According to the latest research, the qsort(…) (ANSI C) and std::sort(…) (ISO/IEC 14882(E)) functions are no longer the fastest implementations of the famous quicksort algorithm. Its performance significantly degrades while using it for the big-data sorting. To benefit in sorting of the big-data, we obviously need a different approach that allows to increase the overall performance of the the classical quicksort over its known shortcomings and limitations.

**Note**: Read the original article An Efficient Parallel Three-Way Quicksort Using Intel C++ Compiler And OpenMP 4.5 Library at Intel® Developer Zone.

## Introduction

*"Sorting plays a major role in commercial data processing and in modern scientific computing. Indeed, a sorting algorithm was named as one of the top ten algorithms for science and engineering of the 20th century", - *

*Robert Sedgewick, Kevin Wayne, "Algorithms 4*^{th} Edition".

In this article, I’d like to introduce the modern code in C++11, implementing the parallel three-way quicksort, which is asymptotically faster and more efficient than the famous heapsort and mergesort algorithms. Also, the parallel code, discussed in this article, provides more performance speed-up compared to the existing implementations of the fast quicksort, such as `qsort(…)`

(ANSI C) and `std::sort(…)`

(ISO/IEC 14882(E)). Specifically, I will look into the three-way quicksort algorithm and its complexity.
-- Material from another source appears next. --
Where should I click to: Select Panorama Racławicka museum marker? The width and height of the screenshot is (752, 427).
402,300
Also, I will thoroughly discuss how to deliver the modern code, using Intel C++ Compiler and OpenMP 4.5 library, that runs the sort in parallel. I will explain how to use the OpenMP’s concurrent tasks to parallelize the recursive sub-sorts, drastically improving the overall performance. Finally, I will introduce a sample program that demonstrates the parallel sort, running it on the machine with symmetric multi-core Intel CPUs, such as Intel® Core™ i9 and Intel® Xeon™ E5, and, at the same time, evaluate its performance compared to the sort performed by `std::sort(…)`

, implemented as a part of the C++ Standard Library.
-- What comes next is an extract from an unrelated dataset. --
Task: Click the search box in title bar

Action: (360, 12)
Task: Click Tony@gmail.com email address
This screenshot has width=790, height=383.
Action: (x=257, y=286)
## Three-Way Quicksort Algorithm

The main idea of performing the three-way quicksort is to divide an entire array into three subsequent partitions, consisting of elements that are less, equal to or greater than the value of pivot element, respectively. Then, the left and right partitions are recursively sorted by performing the same three-way partitioning. The using of the three-way quicksort allows to reduce the best-case computational complexity of the sort from linearithmic O(n log n) to linear O(n), while sorting arrays with a huge number of elements. The following algorithm is O((n log n) / n) = O(log n) times faster, rather than the famous heapsort and mergesort algorithms. Moreover, the three-way quicksort is cache-coherent, greatly affecting the CPU’s cache pipeline and, thus, the overall performance of the sort, in general.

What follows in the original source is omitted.